Review: Kickbeat’s narrow-minded musical tastes might steer you away before you even play
Most rhythm games are pretty clear with their musical intentions. Dance Central, DJ Hero, Def Jam Rapstar, Parappa the Rapper, and even music-infused action games like Brutal Legend imply their tastes right there in the title. Kickbeat, you might guess, is a blend of fighting and music, but the style of music is quite a surprise, and it isn’t necessarily a pleasant one.
In Kickbeat you play as Lee or Mei, two warriors of The Order of the Melodic fist, who fight to defend the Sphere of Music, the source of all musical energy. The story is primarily an excuse to blend Kung Fu action sequences with music. Each stage places you in the center of an arena, with color-coded enemies coming in from four sides, who must be dispatched to the beat of a song using the PS Vita face buttons or D-pad.
That premise leaves the game open to just about genre of music. Matrix-esque dance music, dubstep, Wu-Tang Clan, Carl Douglas’s Kung Fu Fighting, the Mortal Kombat theme song, Vanilla Ice’s Ninja Rap, these are the kinds of things that come to mind when blending fight scenes with music. But Kickbeat’s highlights are Marilyn Manson, Rob Zombie, P.O.D, and Papa Roach. The rest of the track list falls strictly within that sort of rap-rock, pop-metal mindset.
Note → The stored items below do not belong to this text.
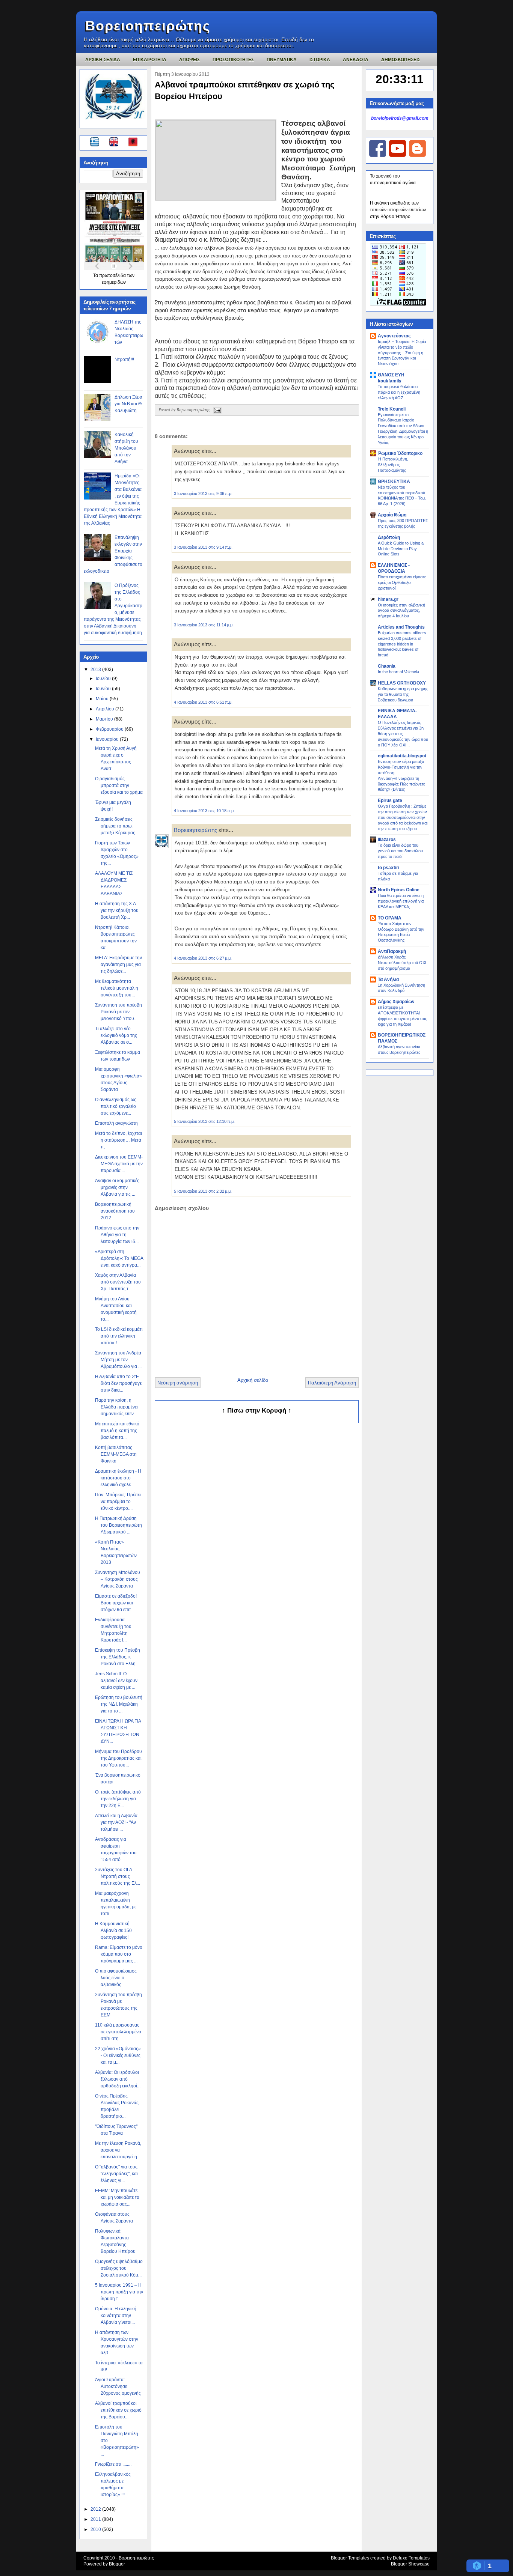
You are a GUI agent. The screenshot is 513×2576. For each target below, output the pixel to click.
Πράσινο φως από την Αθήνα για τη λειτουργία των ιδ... (117, 1234)
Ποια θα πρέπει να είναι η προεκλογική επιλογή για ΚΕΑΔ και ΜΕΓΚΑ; (401, 901)
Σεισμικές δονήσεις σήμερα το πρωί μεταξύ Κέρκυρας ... (117, 826)
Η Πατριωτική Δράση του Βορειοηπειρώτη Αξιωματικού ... (118, 1525)
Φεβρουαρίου (110, 729)
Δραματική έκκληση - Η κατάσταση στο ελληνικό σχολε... (118, 1478)
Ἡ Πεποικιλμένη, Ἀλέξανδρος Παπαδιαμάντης (393, 464)
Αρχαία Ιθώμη (392, 515)
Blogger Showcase (410, 2564)
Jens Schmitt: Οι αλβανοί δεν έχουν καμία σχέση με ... (116, 1680)
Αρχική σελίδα (253, 1380)
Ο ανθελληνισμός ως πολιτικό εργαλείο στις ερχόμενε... (115, 1106)
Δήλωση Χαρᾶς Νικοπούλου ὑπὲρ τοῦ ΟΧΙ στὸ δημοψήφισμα (402, 963)
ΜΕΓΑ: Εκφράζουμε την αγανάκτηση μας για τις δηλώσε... (118, 964)
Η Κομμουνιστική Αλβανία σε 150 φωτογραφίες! (113, 1930)
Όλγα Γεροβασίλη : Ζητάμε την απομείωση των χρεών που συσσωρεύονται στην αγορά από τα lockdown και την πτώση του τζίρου (402, 817)
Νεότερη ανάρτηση (177, 1383)
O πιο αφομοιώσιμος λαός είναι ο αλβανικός (116, 1977)
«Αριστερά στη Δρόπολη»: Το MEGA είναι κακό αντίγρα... (119, 1258)
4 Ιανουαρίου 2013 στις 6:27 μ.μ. (203, 958)
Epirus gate (390, 800)
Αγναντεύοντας (394, 336)
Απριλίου (105, 709)
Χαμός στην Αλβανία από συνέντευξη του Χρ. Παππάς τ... (118, 1282)
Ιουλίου (104, 678)
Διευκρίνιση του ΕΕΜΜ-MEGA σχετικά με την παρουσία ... (119, 1163)
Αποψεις (189, 59)
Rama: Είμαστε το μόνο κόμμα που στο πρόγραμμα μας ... (118, 1954)
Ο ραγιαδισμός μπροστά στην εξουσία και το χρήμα (119, 785)
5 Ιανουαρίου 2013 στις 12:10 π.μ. (204, 1121)
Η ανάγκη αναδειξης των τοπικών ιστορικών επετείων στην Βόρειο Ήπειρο (398, 209)
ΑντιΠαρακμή (392, 951)
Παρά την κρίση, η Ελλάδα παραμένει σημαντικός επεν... (116, 1407)
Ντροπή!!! (124, 359)
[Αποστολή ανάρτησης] (216, 409)
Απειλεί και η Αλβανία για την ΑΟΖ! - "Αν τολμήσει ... (116, 1822)
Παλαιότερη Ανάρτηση (332, 1383)
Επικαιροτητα (149, 59)
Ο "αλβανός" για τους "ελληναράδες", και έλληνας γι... (116, 2173)
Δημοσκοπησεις (400, 59)
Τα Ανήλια (388, 979)
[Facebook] (377, 155)
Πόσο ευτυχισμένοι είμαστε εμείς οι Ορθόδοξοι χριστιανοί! (402, 582)
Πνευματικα (282, 59)
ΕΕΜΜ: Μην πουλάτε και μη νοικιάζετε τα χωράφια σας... (117, 2197)
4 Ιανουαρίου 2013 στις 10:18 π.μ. (204, 810)
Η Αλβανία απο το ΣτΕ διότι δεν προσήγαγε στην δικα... (118, 1383)
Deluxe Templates (411, 2558)
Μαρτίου (105, 719)
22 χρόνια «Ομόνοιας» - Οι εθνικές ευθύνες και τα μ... (118, 2055)
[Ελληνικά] (96, 143)
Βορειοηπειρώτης (148, 25)
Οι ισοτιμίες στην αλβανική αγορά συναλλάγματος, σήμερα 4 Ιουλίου (401, 610)
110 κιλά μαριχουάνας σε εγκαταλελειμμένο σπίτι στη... (118, 2031)
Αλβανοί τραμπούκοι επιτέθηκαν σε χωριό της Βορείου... (118, 2410)
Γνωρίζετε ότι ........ (113, 2464)
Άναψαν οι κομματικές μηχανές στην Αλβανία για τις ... (117, 1187)
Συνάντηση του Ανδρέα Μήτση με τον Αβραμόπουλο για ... (118, 1359)
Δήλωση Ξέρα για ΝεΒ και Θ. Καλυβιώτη (129, 403)
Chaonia (386, 666)
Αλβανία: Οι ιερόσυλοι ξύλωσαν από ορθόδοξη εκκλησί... (117, 2079)
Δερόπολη (389, 537)
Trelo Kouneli (392, 409)
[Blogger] (417, 155)
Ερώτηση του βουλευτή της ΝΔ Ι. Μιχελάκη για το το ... (118, 1704)
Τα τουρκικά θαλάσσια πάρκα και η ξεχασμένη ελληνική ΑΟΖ (399, 392)
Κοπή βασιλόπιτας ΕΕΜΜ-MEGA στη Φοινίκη (116, 1454)
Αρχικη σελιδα (102, 59)
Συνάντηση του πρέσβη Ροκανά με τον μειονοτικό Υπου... (118, 1011)
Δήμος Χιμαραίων (396, 1001)
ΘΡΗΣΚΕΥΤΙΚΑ (394, 481)
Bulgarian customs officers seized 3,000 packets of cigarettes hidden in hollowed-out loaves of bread (402, 643)
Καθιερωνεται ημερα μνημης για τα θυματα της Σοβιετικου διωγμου (403, 694)
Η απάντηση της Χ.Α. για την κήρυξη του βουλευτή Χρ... (117, 910)
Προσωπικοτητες (233, 59)
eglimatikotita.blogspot (402, 755)
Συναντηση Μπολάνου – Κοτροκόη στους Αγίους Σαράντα (117, 1579)
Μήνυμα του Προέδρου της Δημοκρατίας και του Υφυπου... (118, 1758)
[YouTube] (397, 155)
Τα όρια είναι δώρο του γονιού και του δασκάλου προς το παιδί (400, 851)
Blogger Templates (350, 2558)
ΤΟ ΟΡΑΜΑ (389, 918)
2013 (96, 669)
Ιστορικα (319, 59)
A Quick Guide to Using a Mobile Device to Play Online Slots (401, 549)
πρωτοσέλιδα (113, 275)
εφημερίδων (114, 282)
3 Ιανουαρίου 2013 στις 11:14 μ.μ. (204, 625)
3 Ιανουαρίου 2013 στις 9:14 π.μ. (203, 547)
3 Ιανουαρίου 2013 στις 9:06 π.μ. (203, 493)
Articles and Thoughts (401, 627)
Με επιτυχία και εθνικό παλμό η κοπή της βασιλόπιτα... (117, 1430)
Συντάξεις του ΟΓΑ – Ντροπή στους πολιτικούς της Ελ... (117, 1876)
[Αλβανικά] (132, 143)
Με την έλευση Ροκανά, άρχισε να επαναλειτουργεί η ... (118, 2150)
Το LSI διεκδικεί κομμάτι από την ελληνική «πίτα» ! (119, 1336)
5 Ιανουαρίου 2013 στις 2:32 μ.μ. (203, 1191)
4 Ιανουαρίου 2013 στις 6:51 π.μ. (203, 702)
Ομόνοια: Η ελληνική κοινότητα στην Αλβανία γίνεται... (115, 2315)
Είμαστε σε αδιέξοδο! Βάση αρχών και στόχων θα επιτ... (116, 1602)
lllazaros (387, 839)
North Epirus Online (398, 889)
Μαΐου (103, 698)
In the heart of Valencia (398, 672)
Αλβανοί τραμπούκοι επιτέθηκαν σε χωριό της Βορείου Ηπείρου (244, 90)
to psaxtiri (388, 867)
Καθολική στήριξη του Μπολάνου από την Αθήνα (126, 448)
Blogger (117, 2564)
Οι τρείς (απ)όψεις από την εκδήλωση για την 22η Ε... (118, 1798)
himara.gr (388, 599)
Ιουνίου (104, 688)
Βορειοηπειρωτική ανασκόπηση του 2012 (115, 1211)
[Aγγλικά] (118, 143)
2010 (96, 2529)
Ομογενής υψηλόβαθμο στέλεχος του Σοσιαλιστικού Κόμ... (119, 2268)
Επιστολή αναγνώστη (116, 1123)
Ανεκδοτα (355, 59)
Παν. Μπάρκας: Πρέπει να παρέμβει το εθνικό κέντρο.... (118, 1501)
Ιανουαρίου (108, 739)
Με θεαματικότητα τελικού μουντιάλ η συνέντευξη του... (116, 988)
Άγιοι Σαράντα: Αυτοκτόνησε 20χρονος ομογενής (118, 2386)
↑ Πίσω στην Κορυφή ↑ (256, 1410)
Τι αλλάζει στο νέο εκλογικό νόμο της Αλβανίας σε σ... (116, 1035)
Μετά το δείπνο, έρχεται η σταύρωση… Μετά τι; (118, 1140)
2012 (96, 2509)
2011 (96, 2519)
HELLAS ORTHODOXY (402, 683)
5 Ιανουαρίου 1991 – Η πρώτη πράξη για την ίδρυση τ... (119, 2292)
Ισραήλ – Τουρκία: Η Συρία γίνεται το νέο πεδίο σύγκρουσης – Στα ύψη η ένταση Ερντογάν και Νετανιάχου (402, 352)
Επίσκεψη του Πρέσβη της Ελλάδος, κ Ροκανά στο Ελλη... (117, 1657)
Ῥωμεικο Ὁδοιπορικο (400, 453)
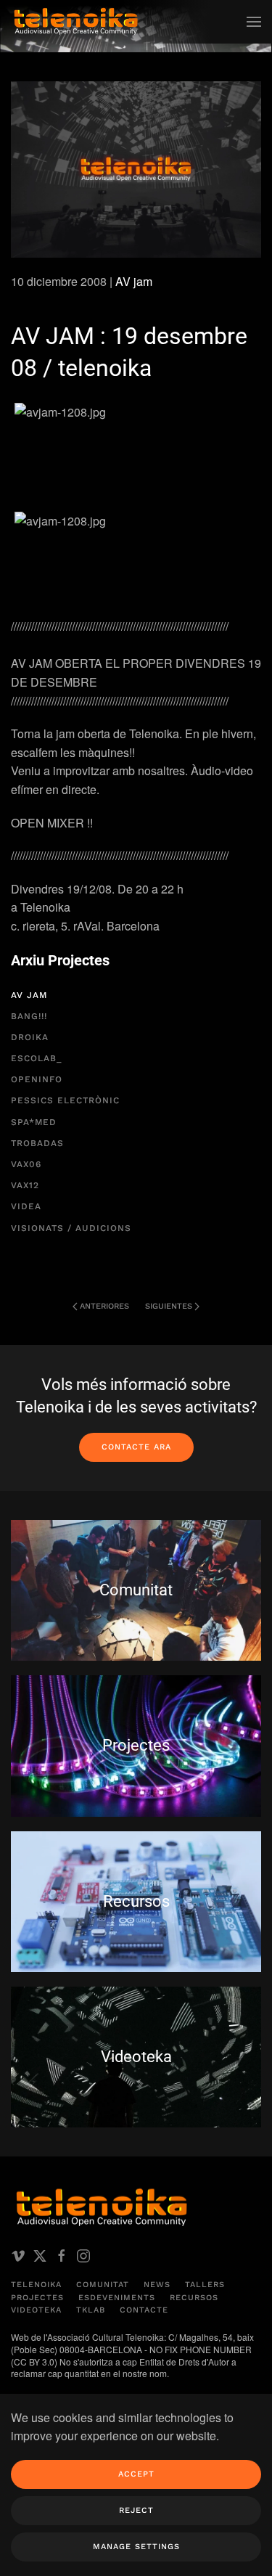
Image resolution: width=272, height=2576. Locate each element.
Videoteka (36, 2310)
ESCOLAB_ (36, 1058)
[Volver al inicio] (76, 22)
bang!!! (29, 1016)
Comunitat (102, 2284)
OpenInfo (36, 1079)
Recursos (194, 2297)
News (157, 2284)
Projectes (37, 2297)
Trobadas (37, 1143)
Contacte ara (136, 1447)
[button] (254, 22)
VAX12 (25, 1185)
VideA (26, 1206)
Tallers (205, 2284)
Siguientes (168, 1306)
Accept (136, 2474)
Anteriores (104, 1306)
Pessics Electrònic (65, 1100)
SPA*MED (34, 1122)
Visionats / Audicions (71, 1228)
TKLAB (90, 2310)
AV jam (133, 281)
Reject (136, 2510)
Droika (30, 1037)
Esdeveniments (116, 2297)
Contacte (144, 2310)
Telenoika (36, 2284)
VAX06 (26, 1164)
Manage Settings (136, 2546)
It’s a genre choice that makes Kickbeat a love-it-or-hate it proposition before the gameplay even begins. For a game that features a story about the importance of all forms of music, this narrow-minded selection can be hard to swallow. Personally, while I find some of these songs to be a guilty pleasure of my teenage years, the chugga-chugga guitar riffs and screamy, tormented lyrics become an earache over extended game time. To make matters worse, the songs don’t mesh well with the story or the visuals, which often go for a Tron-esque light show rather than a grimy moshpit.
The gameplay itself is a lot stronger than the music selection, even if its fundamentals feel a little misguided. You see, whereas most rhythm games are simply exercises in timing and dexterity, Kickbeat’s challenges are often more about figuring out what button you should press next. Enemies circle into your view like a typical Kung Fu fight scene. The game color codes each bad guy so you know when and how to attack -- yellow to attack on full-notes, blue to attack on half-notes, and red when you have to hit more than one button. It even highlights the next enemy in white. Still, on higher difficulties or songs with lots of blue guys, the “note-chart” is really difficult to parse.
This difference in philosophy from games like Rock Band, where a simple grid perfectly illustrates what buttons need to be pressed, makes for a unique spin on rhythm games. It gives the game a bit more context, and simulates the feeling of figuring out a crowd of enemies, taking them on as one warrior. At the same time, failing because the visuals are confusing is much more frustrating than failing because you can’t hit the buttons with enough skill. Failure in Kickbeat is made worse when the song you’re stuck on is absolutely awful.
Failure is even tougher to swallow due to how the game doles out content. From the beginning all you have is a tutorial and story mode for Lee. You have to play the first song to unlock the second song (and so on), and you have to finish the entire game to unlock harder difficulties and the ability to play as Mei. From there you get Free Play, but you can’t play any songs you haven’t already completed in Story Mode. When the only way to see new content is to progress past a song you don’t want to hear any longer, it becomes an easy game to turn off.
Kickbeat smartly features the ability to import your own music into the game, and the tool for syncing gameplay to your song is relatively easy to use. The only problem is that there’s no way to put in all those extra touches that the included songs feature. The algorithm the game uses isn’t smart enough to highlight certain parts of imported songs, so even though the beat matches up, the melding of gameplay and music just isn’t there. I understand why the feature is there and operates as it does, but it’s ultimately rendered useless without a way to handcraft the gameplay and share your custom tracks with other players.
There is a cross-section of people who are going to adore Kickbeat -- it is a polished, well-made game -- but ultimately your musical tastes will go a long way. Hearing the same songs over and over again when you love them is entirely different from hearing them over and over when you hate them. That the game limits how and when you can play each song so strictly may not matter so much if you’re head-banging to each song.
For myself, I found Kickbeat to be more frustrating than fun. When I got into a groove I saw the potential, but was always left wishing for some better songs to choose from. When I was pummeled into submission by the confusing sea of bad guys and cringe-worthy lyrics I pined for all the other great rhythm games I’ve played over the years. If ever there was a rhythm game begging for an infusion of musical variety through DLC, Kickbeat is it.